Revolving doors on Wall Street

Journal of Financial Economics 2016 120(2), 400-419
Credit analysts often leave rating agencies to work at firms they rate. We use benchmark rating agencies as counterfactuals to measure rating inflation in a difference-in-differences framework and find that transitioning analysts award inflated ratings to their future employers before switching jobs. We find no evidence that analysts inflate ratings of other firms they rate. Market based measures of hiring firms' credit quality further indicate that transitioning analysts' inflated ratings become less informative. We conclude that conflicts of interest at the analyst level distort credit ratings. More broadly, our results shed light on the economic consequences of revolving doors.

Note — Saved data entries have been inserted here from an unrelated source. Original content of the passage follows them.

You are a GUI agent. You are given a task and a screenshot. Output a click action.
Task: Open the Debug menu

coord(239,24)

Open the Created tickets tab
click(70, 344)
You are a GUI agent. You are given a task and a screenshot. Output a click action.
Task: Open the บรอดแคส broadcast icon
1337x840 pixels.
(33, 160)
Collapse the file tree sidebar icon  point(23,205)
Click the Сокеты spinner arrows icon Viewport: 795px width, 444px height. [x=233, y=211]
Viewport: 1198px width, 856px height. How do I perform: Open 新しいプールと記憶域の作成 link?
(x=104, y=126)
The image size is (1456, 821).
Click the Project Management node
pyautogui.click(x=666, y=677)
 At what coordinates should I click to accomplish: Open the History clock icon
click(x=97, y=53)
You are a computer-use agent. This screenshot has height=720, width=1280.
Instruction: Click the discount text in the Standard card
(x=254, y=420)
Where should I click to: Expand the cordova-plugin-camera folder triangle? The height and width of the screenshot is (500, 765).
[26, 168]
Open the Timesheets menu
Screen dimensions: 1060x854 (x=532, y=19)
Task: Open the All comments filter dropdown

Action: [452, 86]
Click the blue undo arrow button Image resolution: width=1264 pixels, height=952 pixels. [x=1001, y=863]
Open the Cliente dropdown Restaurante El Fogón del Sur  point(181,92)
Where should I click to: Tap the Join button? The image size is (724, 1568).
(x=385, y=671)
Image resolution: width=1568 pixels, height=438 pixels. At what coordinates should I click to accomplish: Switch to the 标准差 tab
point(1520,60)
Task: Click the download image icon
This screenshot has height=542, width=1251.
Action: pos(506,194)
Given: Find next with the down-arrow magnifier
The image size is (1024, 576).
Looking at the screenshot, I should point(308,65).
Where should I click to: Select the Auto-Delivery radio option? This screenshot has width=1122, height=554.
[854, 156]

Household debt overhang and human capital investment

Journal of Financial Economics 2025 172, 104141
Unlike labor income, human capital is inseparable from individuals and does not completely accrue to creditors. Therefore, human capital investment is more resilient to “debt overhang” than labor supply. We develop a dynamic model displaying this difference. We find that while both labor supply and human capital investment are hump-shaped in household indebtedness, human capital investment declines less aggressively as indebtedness builds up. Importantly, because human capital is only valuable when households expect to supply labor, the greater reduction in labor supply due to debt overhang back-propagates into ex-ante human capital investment. We provide empirical support for the model.